1.5 million Mexican free-tailed bats are mascots of the night in ATX

nicolette mallow

Amethyst Bridge Bat pendant by Franzetti Jewelers.

Overlooking Lady Bird Lake within Austin, Texas, Congress Bridge is a home for 1.5 million Mexican free-tailed bats. For decades bats have established themselves as one of the local and beloved mascots in ATX. And it was discovered in the 1980’s that these Mexican free-tailed bats eat millions of pounds of insects a night, including agricultural pests, ultimately providing many benefits to the city, its residents and the ecosystem.   Plus our bats are terribly endearing to the eyes and it’s kind of nice to know these nocturnal creatures are embarking on hunting flights in masses to run their little errands of the night as a great deal of the city is sound asleep.  

These bats have now become a major tourist attraction from the months of March to November.
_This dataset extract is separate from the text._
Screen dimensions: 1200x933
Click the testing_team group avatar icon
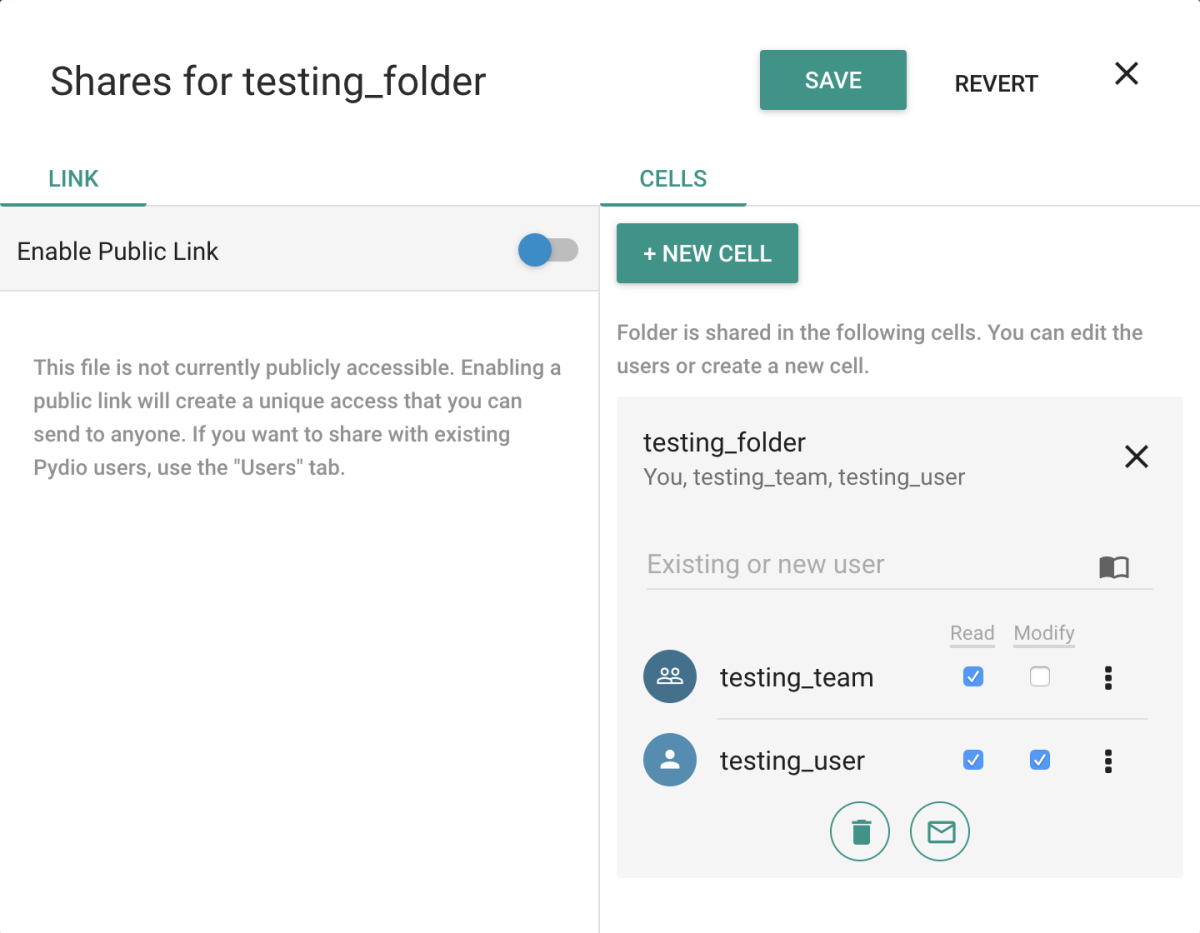670,676
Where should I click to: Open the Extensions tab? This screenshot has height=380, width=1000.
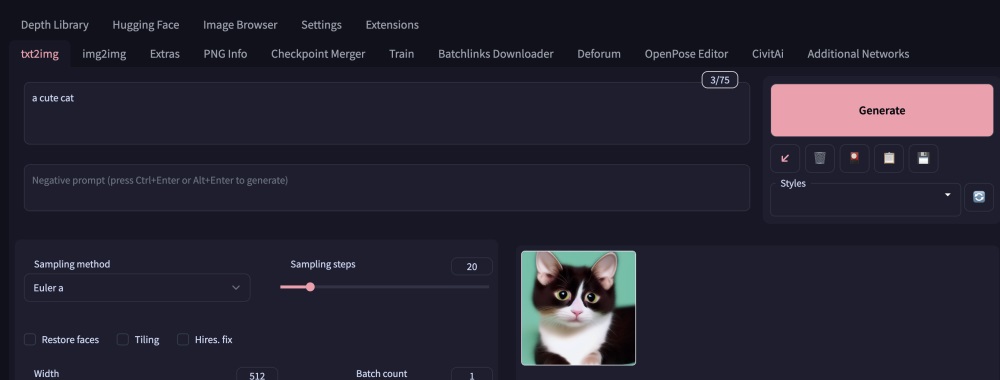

From afar they are safe and harmless with no interest in humans. But do not touch or handle one, and certainly do not trap or hunt them. The bats are only to be admired and adored from a safe distance by land or water. Visitors may even want to bring a red light past dusk. Mexican free-tailed bats are small enough to fit in your hand, but large enough to easily be seen flying aloft in the sky in mass quantities. These bats fly differently than any bird, and sometimes it looks like they are flying in circles, so pay attention to their wings and shape to know when you’re in the presence of a bat.

Despite their nocturnal nature and dark coloring, bats aren’t always quiet or stealthy. Especially when they are leaving Congress bridge in millions. Sometimes they make a lot of cute and squeaky noises as they wake up and soar away from the bridge. The bats fly similarly to big butterflies and yet their wingspan looks nothing alike and they are less graceful. Fuzzy and soft with fur that is dark brown, large ears for its size and wings similar to Marvel Comics Batman logosthese migratory bats are born with “built-in GPS and night vision”.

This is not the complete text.